Puss in Boots
|Date||28th January 2016|
|Society||Westovian Theatre Society|
|Venue||Pier Pavilion South Shields|
|Type of Production||Pantomime|
|Musical Director||John Hudson|
Author: Foster Johnson
This latest production from the Westovians proved to be an absolute cracker.
The format for a pantomime is as we know set, and to entertain an audience you have to bring a vibrancy and enthusiasm to it rather than churn out the same tried and tested material. Well this Company has always had the ability to do so, and this show was no exception. Yes, the costumes were a little “tired”, but this did not detract from a production that simply rattled along with great tempo, and the two hours of its run flew by in the twinkling of an eye. The audience laughed from start to finish.
To achieve such a success, all the components of the show had to be in tune with each other and it worked a treat. The scenery, sound and lighting were simple but effective. The scene changes and use of props were smooth from a well-drilled team, whilst the band, under the direction of John Hudson, was excellent and not overpowering. His choice of music was clever and matched each scene perfectly. It was not just a case of using every popular song of the day.
As for the cast, what adjective can be used to describe them?

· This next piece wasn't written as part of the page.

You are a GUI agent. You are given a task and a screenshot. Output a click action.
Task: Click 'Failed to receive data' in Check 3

Perhaps it is best summed up as extremely talented. When each component adds to the success of the total package I prefer not to single out any individuals, but the principals were exceptional.

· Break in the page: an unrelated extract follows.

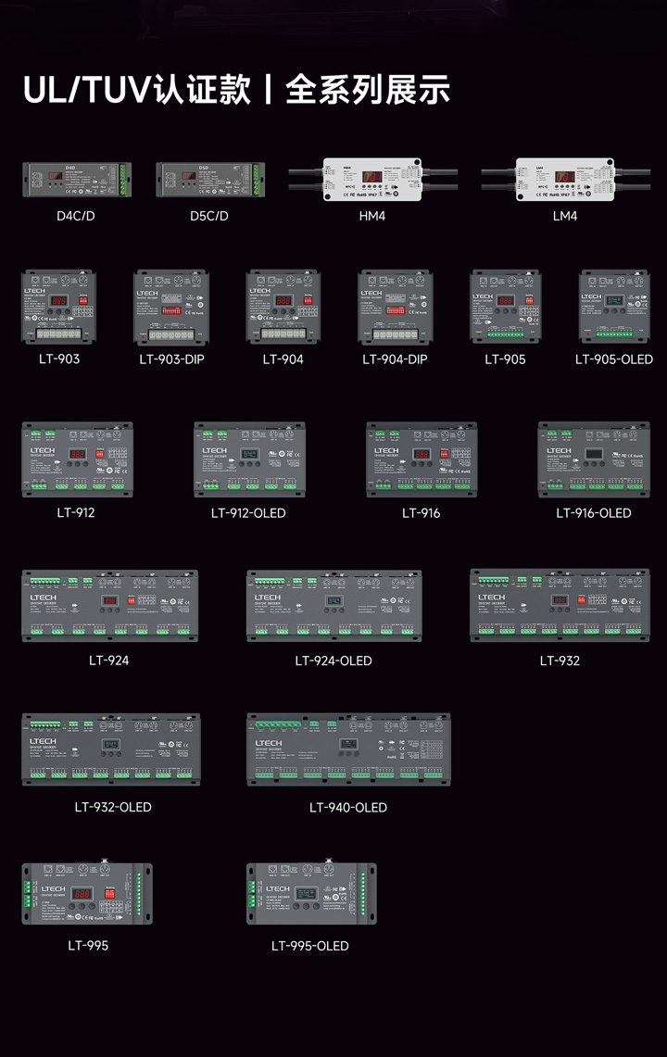667x1057 pixels.
Task: Open the LT-995 decoder product image
Action: click(87, 894)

We had Rachael Walsh at her imperious best as the evil Wisteria, David Hopper as the outlandish and outrageously funny Dame Doris, Mel Hogetts as Dame Doris’s simple son, Rory (what a bundle of fun and energy), Andrew Dawson as the other heroic son Jamie, Erin Atack as his love interest, Princess Fiona , James Jobling as Felix, and last but not least the “evergreen” Iain Cunningham as King Crumble.
These were well supported by the small but effective chorus line-up and group of young dancers.